Auto sales took a dive last month, but the red hot industry shouldn’t worry too much. There’s still the rest of the holiday season left to move wheels out the door!
Only six nameplates had sales gains last month
According to NPR, Hyundai-Kia, Subaru, Tesla, Jaguar Land Rover and Mitsubishi were the only name plates to enjoy sales gains during October 2016.
Among the American nameplates, Ford sales took the heaviest hit and were down roughly 12% last month. That performance was followed by a 10% decline in sales for Fiat Chrysler. GM, meanwhile, suffered the least as its sales only fell nearly 2%.
That slow sales actions could mean deals for you as we move through Christmas.
What about year-end sales events?
Most manufacturers go on a blitz with their ‘End of the Year’ sales events between Christmas and New Year’s Eve. But is it really a good idea to lease at that time?
There are essentially two times in every calendar year when you can get a deal on a car: During a change of model year in August and during a change of calendar year in December.
When the end of the year rolls around, there’s a particularly big push for leasing. But leasing makes sense only in certain circumstances:
- You plan to lease for less than four years
- You have good credit
- You drive fewer than 12,000 to 20,000 miles each year
For the most part, leasing is a disaster for you. Edmunds.com has new numbers that tell the story. Basing their calculations on a car that sells in the mid $20,000 range, they’ve estimated leasing will cost you $6,000 more than buying the car new. That loss goes up to over $10,000 vs. buying a gently used version of that same car a couple of model years old.
When you get on that lease treadmill every two to four years, each time you’re taking on an obligation and you have nothing to show for it at the end. Each time you take on 100% of the loss in value of the vehicle for the time you drive it. That’s why Clark is almost never keen on leasing a car.

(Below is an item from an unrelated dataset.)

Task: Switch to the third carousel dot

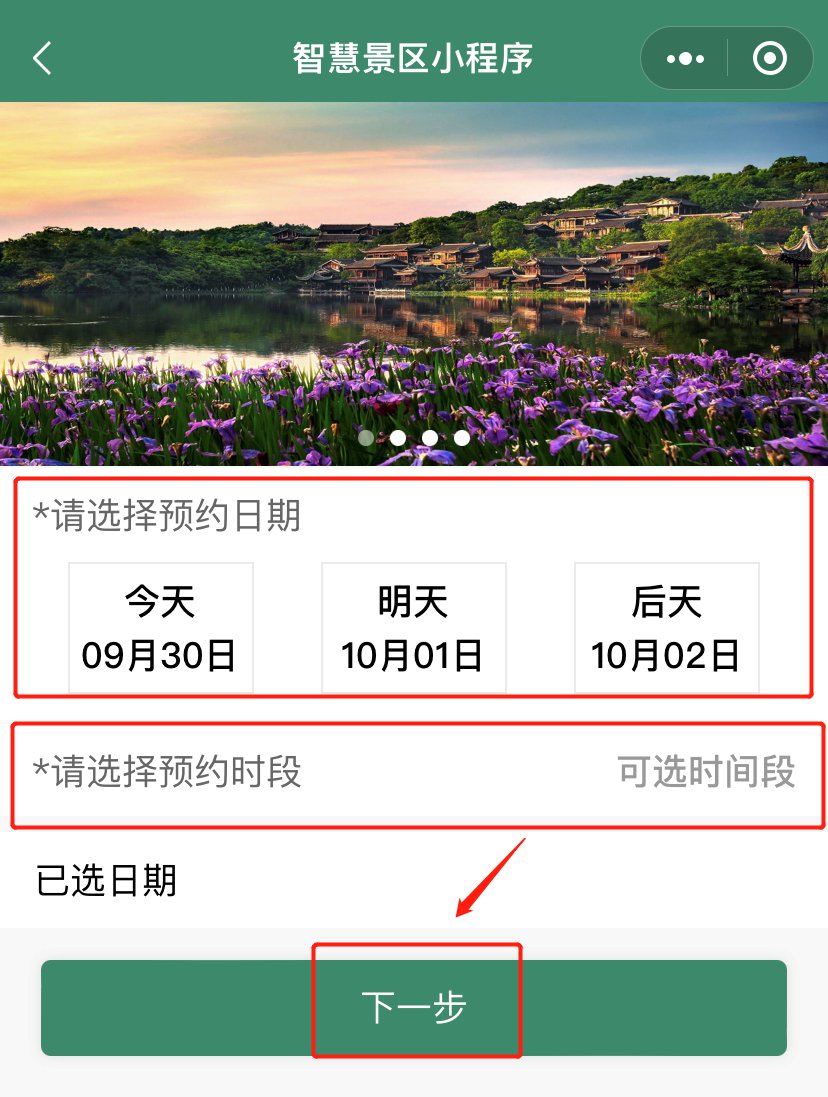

There are only two exceptions to his ‘no leases’ rule. The first is if you like new wheels every two or three years. The second has to do with fancy luxury cars, electric cars and some other alternative fuel vehicles. These kinds of cars don’t get discounted, but you will find factory-subsidized leases that can be a deal. (You’ll know it’s a factory-subsidized lease when you see a manufacturer’s ad on TV or a website telling you it’s such.)
With increases in car reliability, it’s entirely possible that you might keep a car 10 years without breaking a sweat. So buying and holding onto a car is a far better strategy.